Das strenge Handyverbot gilt im übrigen nur für Spieler/innen und Zuschauer/innen; der Turnierorganisator darf auch im Turniersaal das Handy bei sich führen, selbstredend mit aktiviertem Klingelton.

Gegen 19:20 Uhr kann es dann losgehen. Die Partien sind freigegeben, dann doch noch ein kurzer Hinweis zu den Handys und wie man sie dann hoffentlich wieder bekommt; jetzt aber wirklich – mögen die Spiele beginnen! Georg und Robert sind in der oberen Hälfte der Setzliste und müssen sich gegen ambitionierte Jugendspieler durchbeißen, Jason und ich sind knapp in der unteren Hälfte und bekommen einen FM bzw. GM vorgesetzt und verlieren leider.

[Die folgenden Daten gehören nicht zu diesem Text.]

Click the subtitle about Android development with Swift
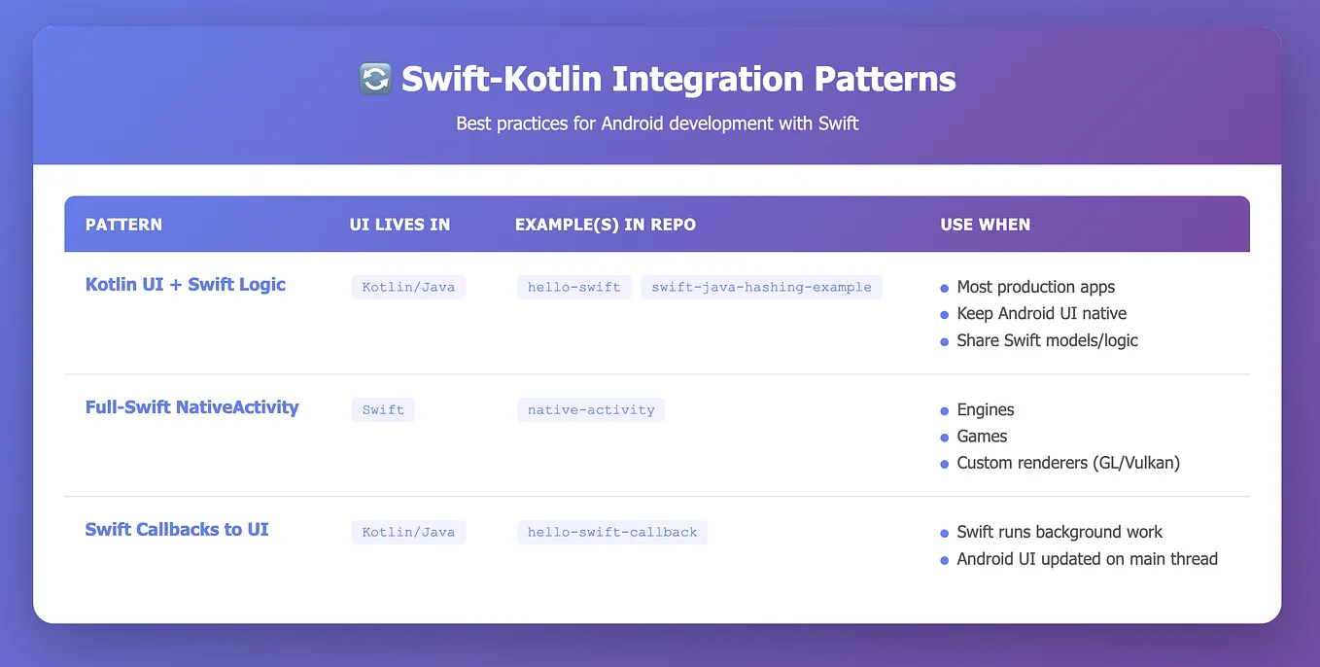This screenshot has height=667, width=1320. pos(657,123)
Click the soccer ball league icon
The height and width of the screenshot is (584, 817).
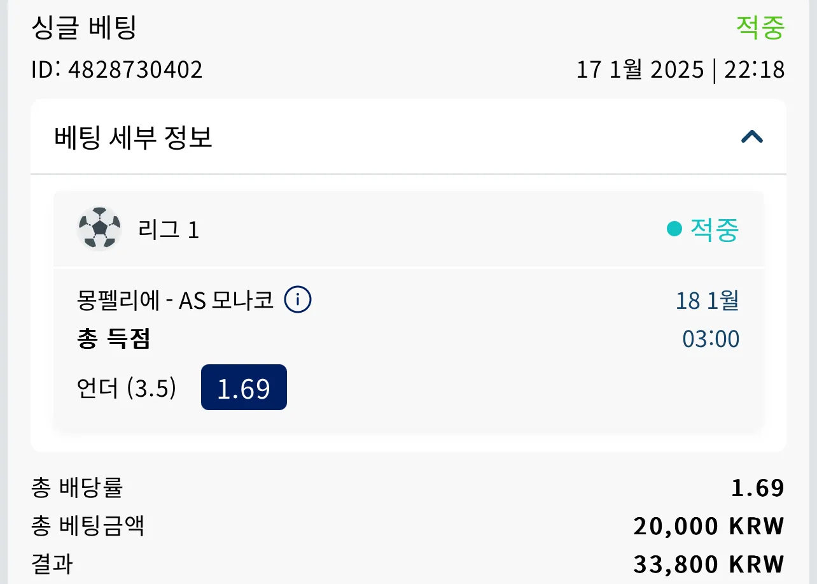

Hier das sehenswerte finale meiner Partie. Mein Plan, den Turm über die 7. Reihe zu entwickeln ist phänomenal gescheitert; anstatt profan den Bauern d5 einzusammeln, findet GM Haba eine bessere Möglichkeit:


GM Haba – Tebelmann, Stellung nach 23. … Dd8-d7; Weiß am Zug gewinnt. (mittel)
(* Lösung am Ende der Seite)

Während die Rückgabe der Handys halbwegs reibungslos funktioniert (vermutlich helfen diverse individuelle Bildschirmdefekte bei der eindeutigen Identifikation), gibt es erste Kämpfe um die Partieformulare: da auf Durschlagsformulare verzichtet wurde, die Formulare aber von der Turnierorganisation archiviert werden müssen, stehen die Spieler ohne da. So man denn sein Handy dabei hat, ist ein Foto möglich, andernfalls kommt Schreibarbeit auf. Für den Folgetag wird Besserung gelobt und Formulare mit Durchschlag versprochen – an den ersten 20 Brettern soll es außerdem eine Live-Übertragung gebe, da sei es dann ja eh egal...

 Georg und ich sind gegen 22:30 Uhr mit unseren Partien fertig und machen uns auf den Heimweg. Wir bekommen nicht mehr mit, ob die Wirte wie angedroht um 23 Uhr wirklich zu machen und Hängepartien enstehen. Es ist zumindest nichts deartiges überliefert.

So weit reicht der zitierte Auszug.